■ To do ■
Pick out and copy each line of the records below that contains the word "should". Case matters.

(Records taken from a dataset)
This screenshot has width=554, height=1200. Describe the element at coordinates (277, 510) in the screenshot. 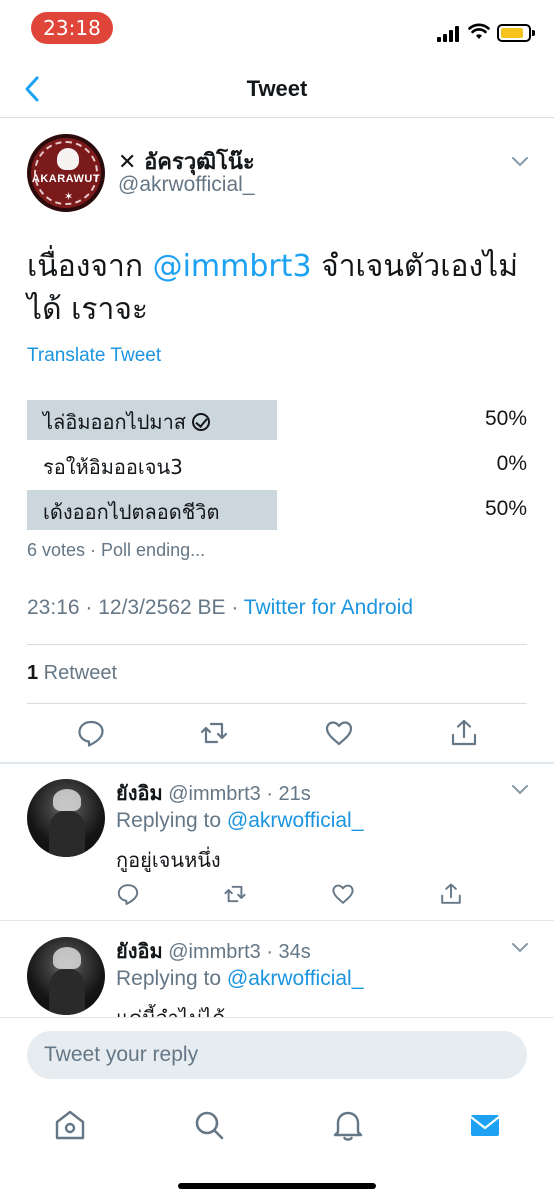

I see `poll-option: เด้งออกไปตลอดชีวิต 50%` at that location.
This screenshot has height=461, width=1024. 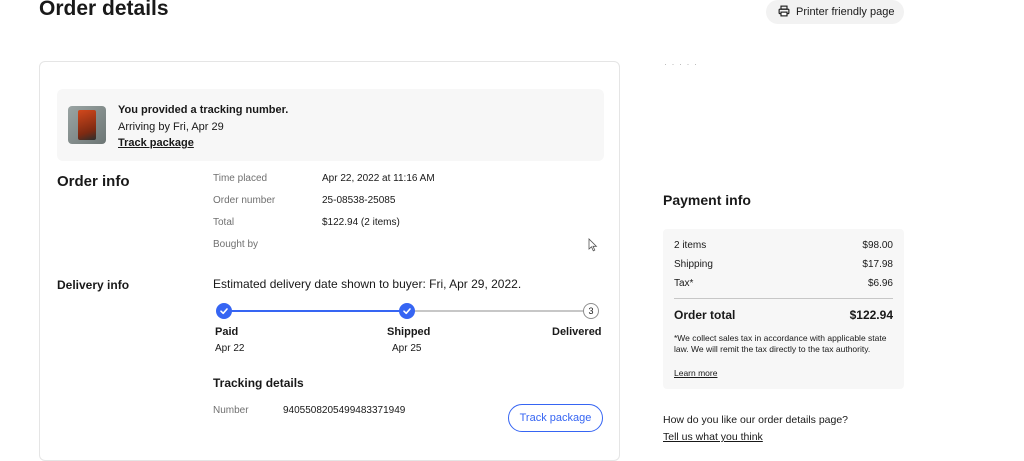 What do you see at coordinates (236, 244) in the screenshot?
I see `order-info-label: Bought by` at bounding box center [236, 244].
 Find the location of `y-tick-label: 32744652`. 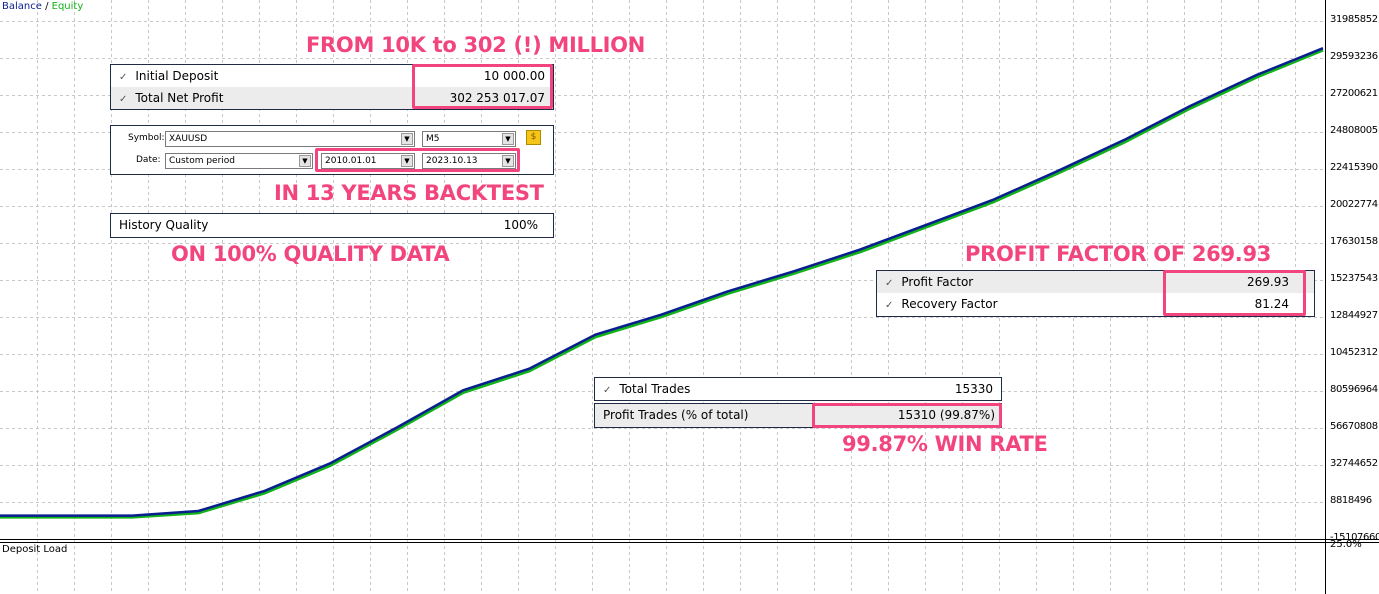

y-tick-label: 32744652 is located at coordinates (1354, 464).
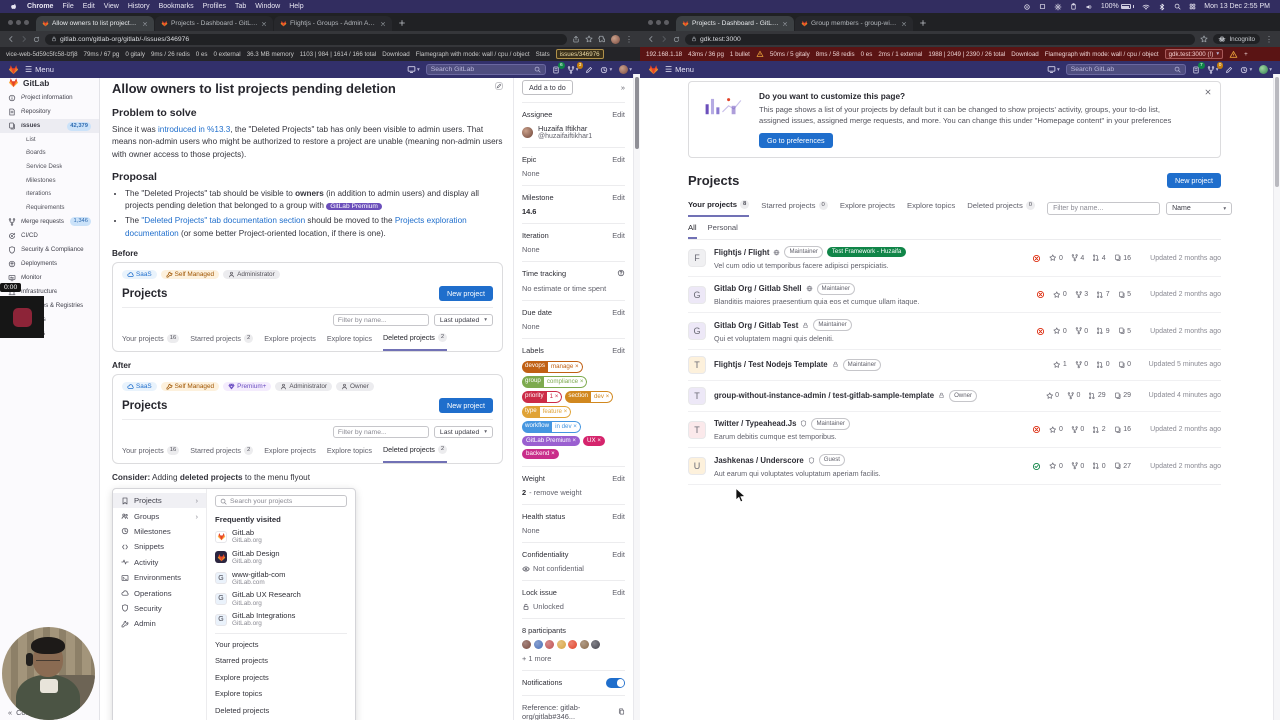 This screenshot has width=1280, height=720. I want to click on sidebar-item-boards: Boards, so click(50, 154).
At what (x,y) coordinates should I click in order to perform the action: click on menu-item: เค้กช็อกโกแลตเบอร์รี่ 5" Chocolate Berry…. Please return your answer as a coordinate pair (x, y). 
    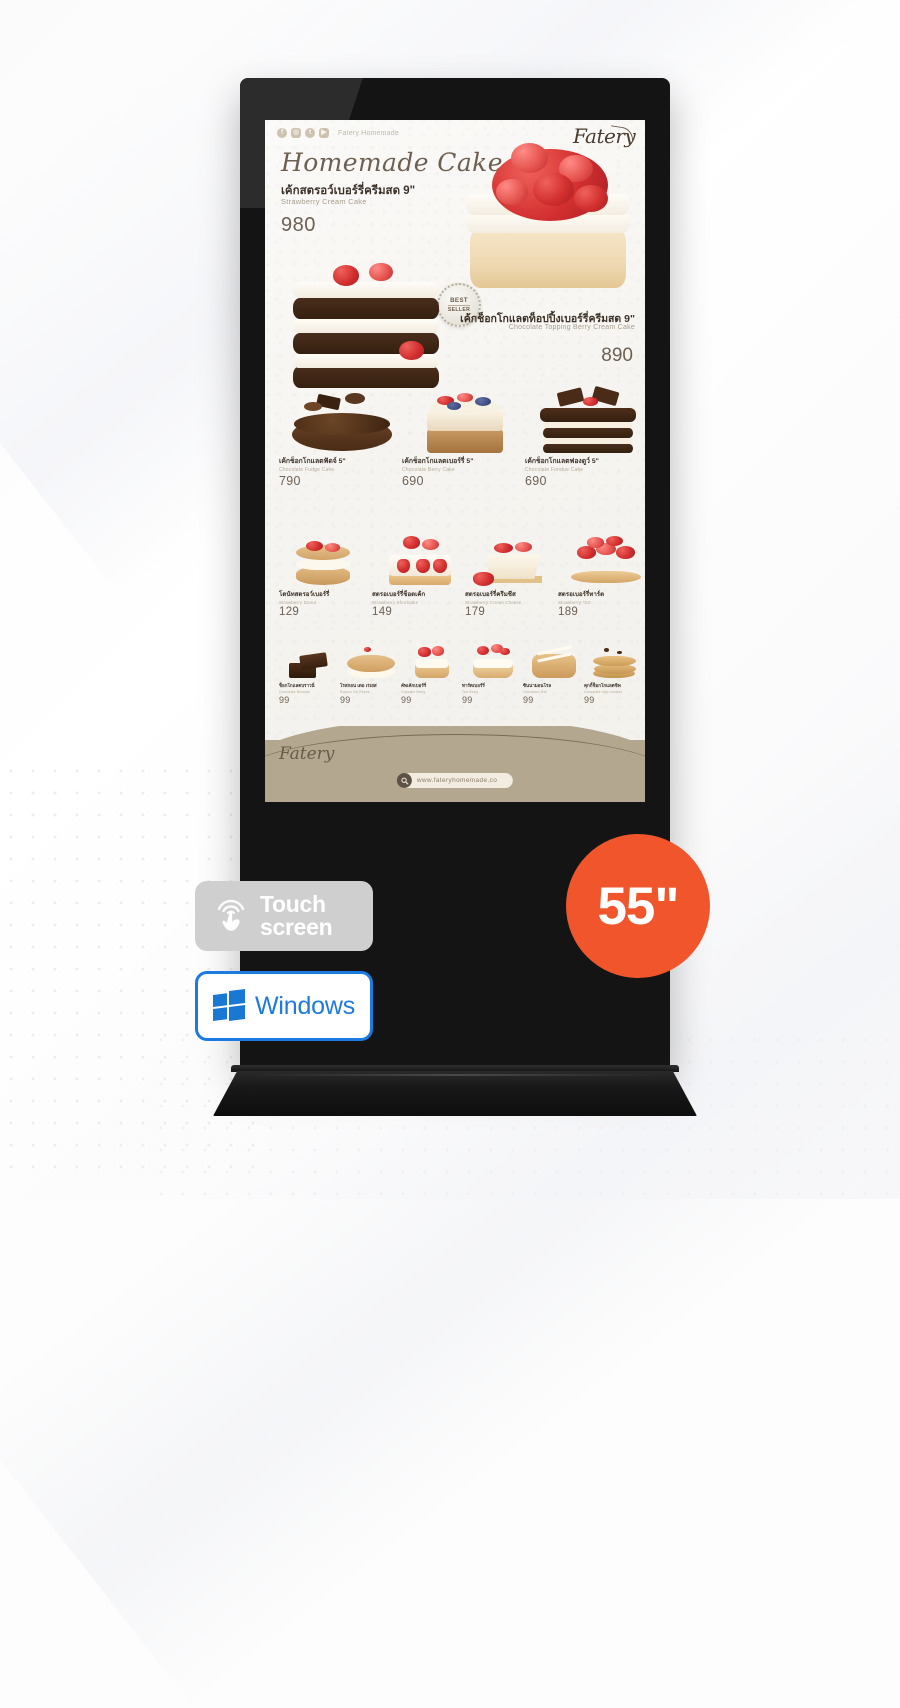
    Looking at the image, I should click on (465, 436).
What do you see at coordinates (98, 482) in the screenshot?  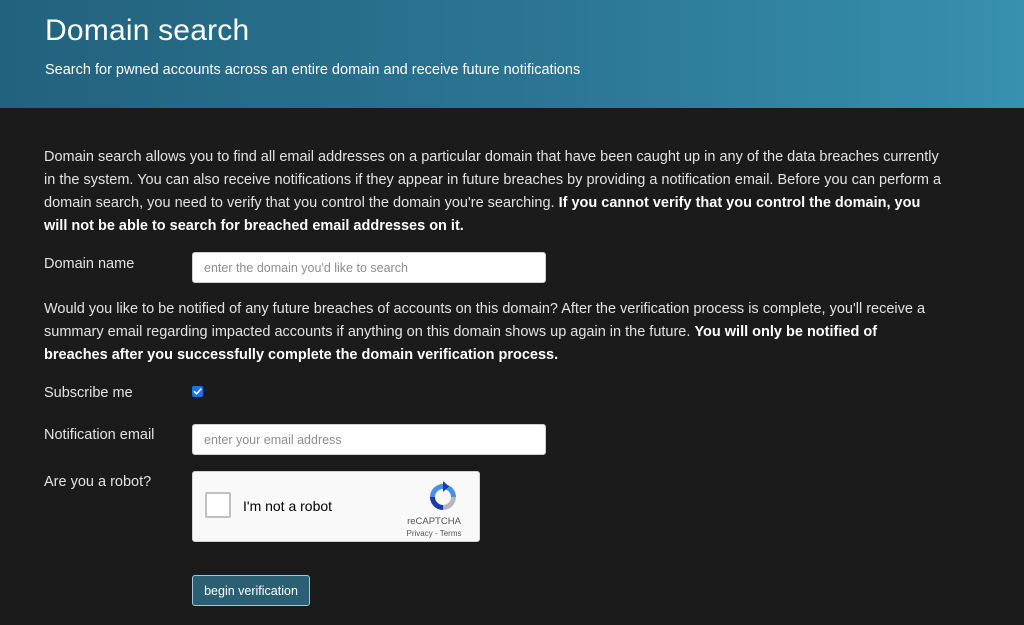 I see `robot-label: Are you a robot?` at bounding box center [98, 482].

■ Result for this exercise ■
At what (x,y) coordinates should I click in order to perform the action: click on menu-item: เค้กช็อกโกแลตเบอร์รี่ 5" Chocolate Berry…. Please return your answer as a coordinate pair (x, y). 
    Looking at the image, I should click on (465, 436).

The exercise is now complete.